What was the total consideration TKO paid to acquire Endeavor assets measured at transaction close?
As of March 10, 2025, what is the face value of Salesforce's debt excluding their sustainability notes?
By how much did AMD beat or miss its non-GAAP gross profit guide in each of the last four quarters, and what was the average beat or miss in percentage terms?
These are not gotcha questions. They're the kind of thing a first-year analyst gets wrong because they pulled the number from the wrong filing, or used the GAAP figure when the question asked for non-GAAP, or missed the footnote where management quietly restated the guidance range. They require reading the actual documents — 10-Ks, 10-Qs, earnings call transcripts, press releases — not just having strong priors about what a number might be.
The top general-purpose AI models score in the mid-60s. Claude Opus 4.5 scores 67%. That's not a knock on those models — it's a reflection of what happens when you ask a language model that doesn't have direct access to financial data infrastructure to do institutional-grade financial research.
Sourcetable scored 100%.
Fifty questions. Fifty correct answers. The platform has direct access to 500+ financial data APIs — SEC filings, earnings call transcripts, real-time market data, analyst estimates, guidance histories — and the AI knows how to use them. When the question asks about non-GAAP gross margin guidance versus actuals over four quarters, the system pulls the earnings releases, finds the guidance, finds the actuals, computes the delta, formats the output. It doesn't guess. It reads the document.

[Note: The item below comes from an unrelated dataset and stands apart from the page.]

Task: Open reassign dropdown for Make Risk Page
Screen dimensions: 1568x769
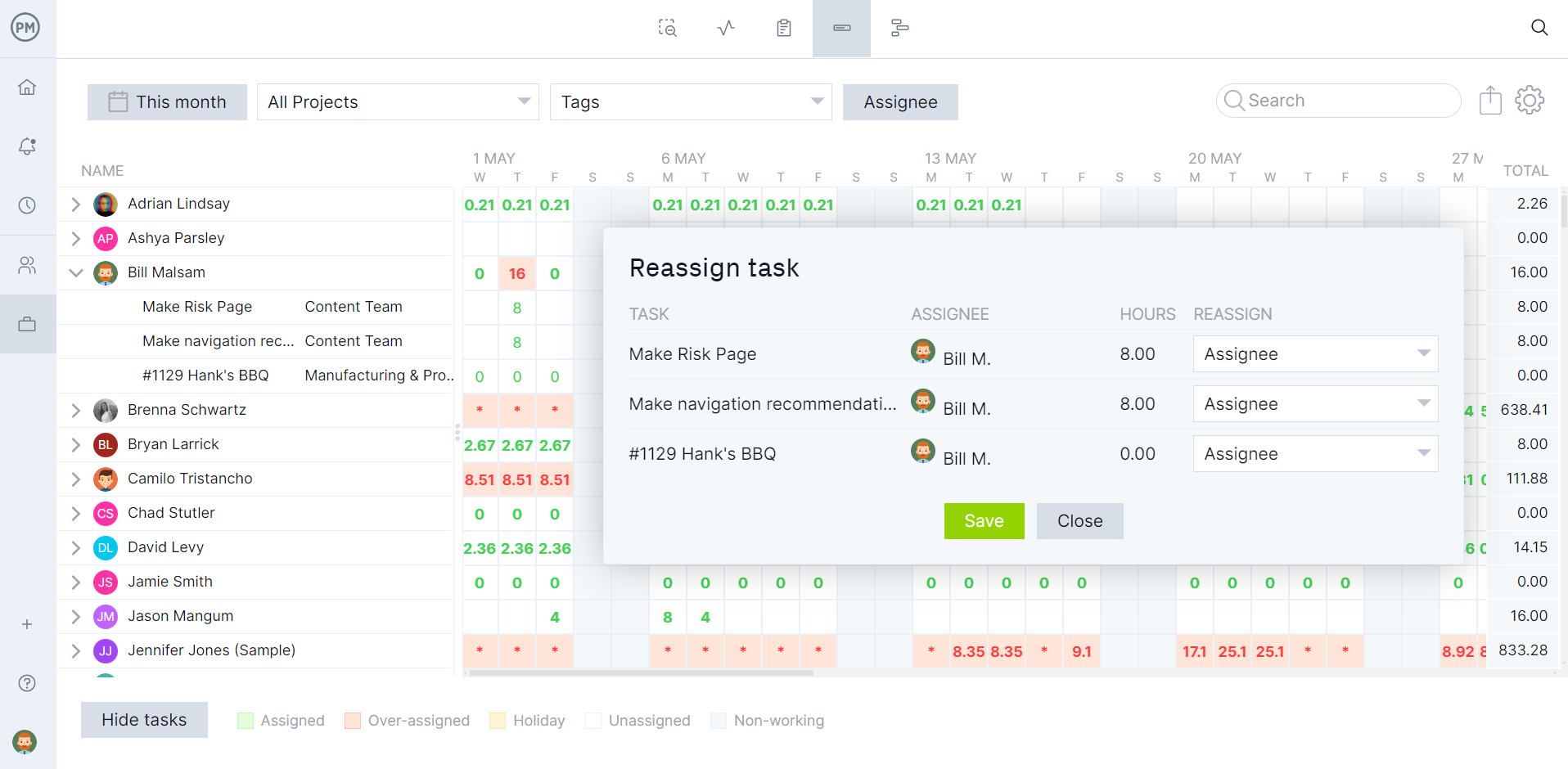Action: point(1315,354)
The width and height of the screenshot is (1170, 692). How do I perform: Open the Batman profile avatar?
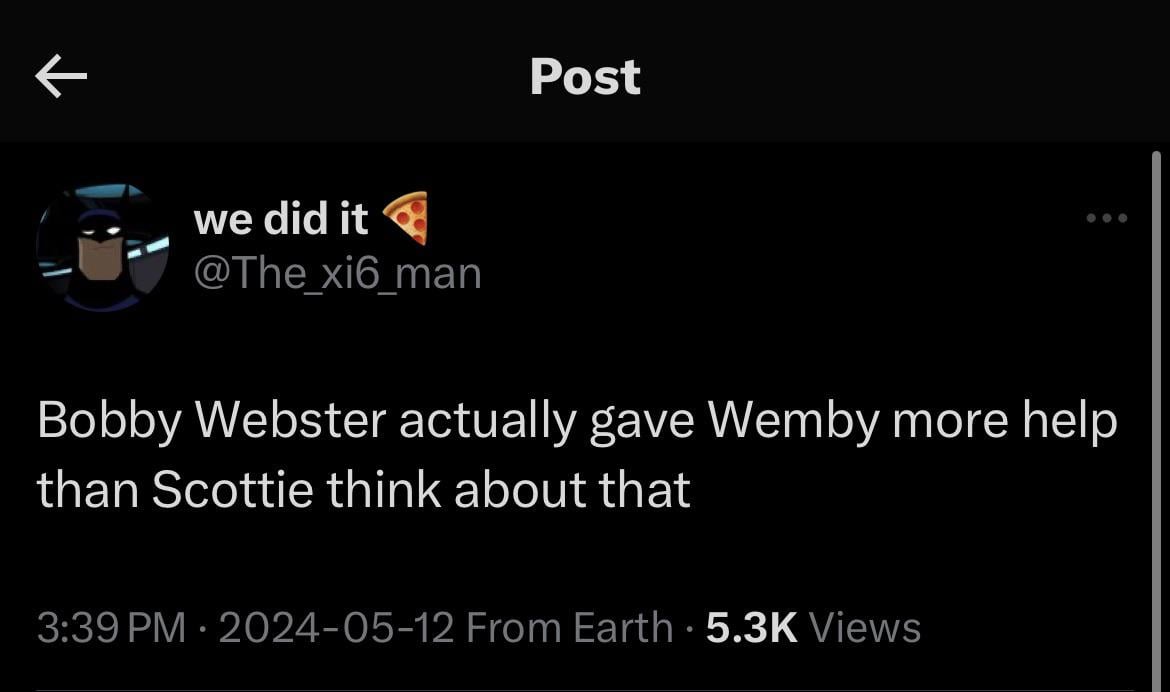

The 33-point gap between Sourcetable and the best standalone AI model isn't a gap in reasoning quality. It's a gap in data infrastructure. A model without access to live financial data is doing financial research the way you'd do it if you had no internet connection and a slightly spotty memory — impressive, given the constraint, but not the same thing.
Benchmark Two: Rows.com's Spreadsheet Test
Rows.com — itself an AI spreadsheet company — published a benchmark of 53 spreadsheet tasks. Formulas, data transforms, analysis, model creation, arithmetic. The kind of work a data analyst actually does in a spreadsheet all day.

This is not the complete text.